**ARTIKEL**:
#####

• Posted by : Chachacino Selasa, 15 November 2016



    Evaluasi Ujian Nasional di Indonesia
    Oleh : Annisa Nino Rahman

                Ujian Nasional (UN) jenjang SMA, SMP, dan SD atau sederajat sudah berlalu, bahkan belum lama ini hasil UN SMA atau sederajat telah diumumkan secara resmi oleh setiap institusi jenjang menengah atas. Meski sejak tahun 2015 UN tak lagi dijadikan sebagai tolak ukur kelulusan, namun masih banyak siswa yang menghalalkan segala daya dan upaya guna menyongsong Ujian Nasional ini.
                Pada hakikatnya, pendidikan ditempuh tidak dilihat dari seberapa baik hasil yang didapat namun seberapa mampu siswa memahami tiap sendi dari pendidikan tersebut. Kendati begitu, fakta yang terjadi justru kebanyakan orangtua dan guru hanya menuntut nilai yang tinggi saja tanpa mau tahu apakah anak memahami dan menguasai pelajaran tersebut. Sehingga paradigma siswa yang terbentuk hanyalah mengejar nilai tinggi, mengerjakan pekerjaan rumah (PR) lebih sering dikerjakan di sekolah, itupun dengan melihat hasil pekerjaan teman atau dengan kata lain menyontek. Padahal pekerjaan rumah sengaja diberikan untuk mengasah kemampuan yang dimiliki siswa serta mengulang kembali pelajaran yang telah disampaikan di kelas.
                Pada akhirnya, ketika para siswa dihadapkan dengan final exam seperti Ujian Sekolah dan Ujian Nasional, mereka cenderung berusaha sekuat tenaga untuk lolos tanpa memusingkan bagaimana mengevaluasi pelajaran yang telah mereka lewati selama tiga tahun terakhir. Fenomena-fenomena yang terjadi pra-UN memang sudah menjadi rahasia publik dan diketahui oleh khalayak, tak menampik bila kita sering menyebutnya serangan fajar. Serangan fajar yang dianggap sebagai bala bantuan, tepat di hari UN berlangsung di waktu fajar atau subuh. Hal tersebut umumnya biasa digunakan para siswa yang meminta oknum pember kunci jawaban yang mampu menyokong mereka dalam mengisi lembar jawaban UN secara instan. Sebagaimana yang dilansir dalam (Liputan 6, 7/04/2016) “Tiga pengedar kunci jawaban Ujian Nasional (UN) di Tegal, Jawa Tengah, ditangkap kepolisian. Ketiganya tertangkap tangan saat sedang menjual kunci jawaban UN kepada dua siswa sebuah SMA Negeri.”

#####

**TUGAS SINGKAT A**: Ubahlah bagian artikel tentang evaluasi Ujian Nasional dari "Pada hakikatnya, pendidikan" sampai "disampaikan di kelas." dengan mengganti "orangtua" menjadi "wali murid".
**TUGAS SINGKAT B**: Menurut artikel tentang evaluasi Ujian Nasional, sejak tahun berapa UN tidak lagi dijadikan tolok ukur kelulusan?
Baris-baris data tidak diperlukan dalam pengerjaan ini.

**BAGIAN DATA**:
#####

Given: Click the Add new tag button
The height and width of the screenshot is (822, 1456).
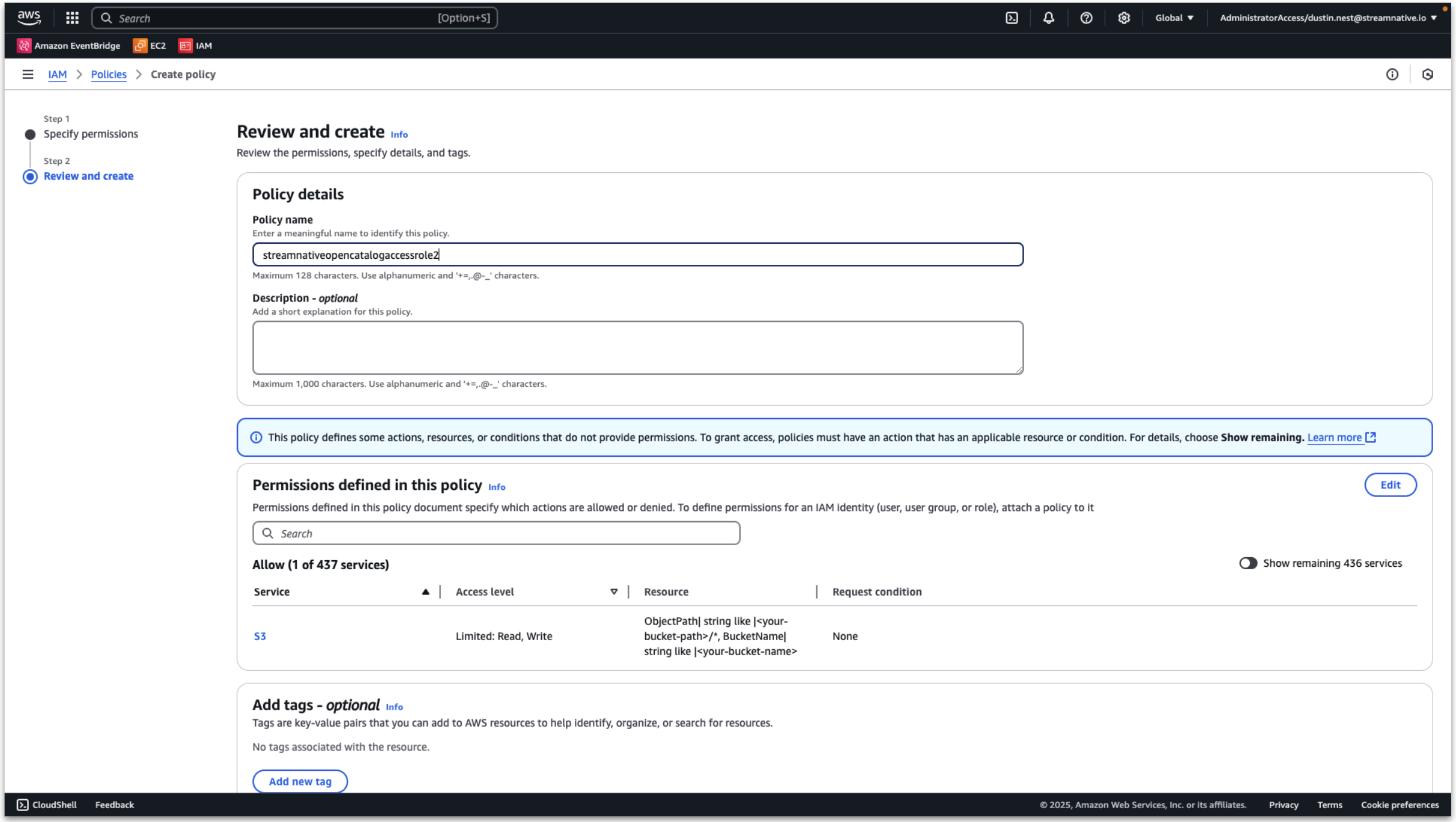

#####

**JAWABAN LENGKAP A**:
Pada hakikatnya, pendidikan ditempuh tidak dilihat dari seberapa baik hasil yang didapat namun seberapa mampu siswa memahami tiap sendi dari pendidikan tersebut. Kendati begitu, fakta yang terjadi justru kebanyakan wali murid dan guru hanya menuntut nilai yang tinggi saja tanpa mau tahu apakah anak memahami dan menguasai pelajaran tersebut. Sehingga paradigma siswa yang terbentuk hanyalah mengejar nilai tinggi, mengerjakan pekerjaan rumah (PR) lebih sering dikerjakan di sekolah, itupun dengan melihat hasil pekerjaan teman atau dengan kata lain menyontek. Padahal pekerjaan rumah sengaja diberikan untuk mengasah kemampuan yang dimiliki siswa serta mengulang kembali pelajaran yang telah disampaikan di kelas.

**JAWABAN LENGKAP B**: Sejak tahun 2015.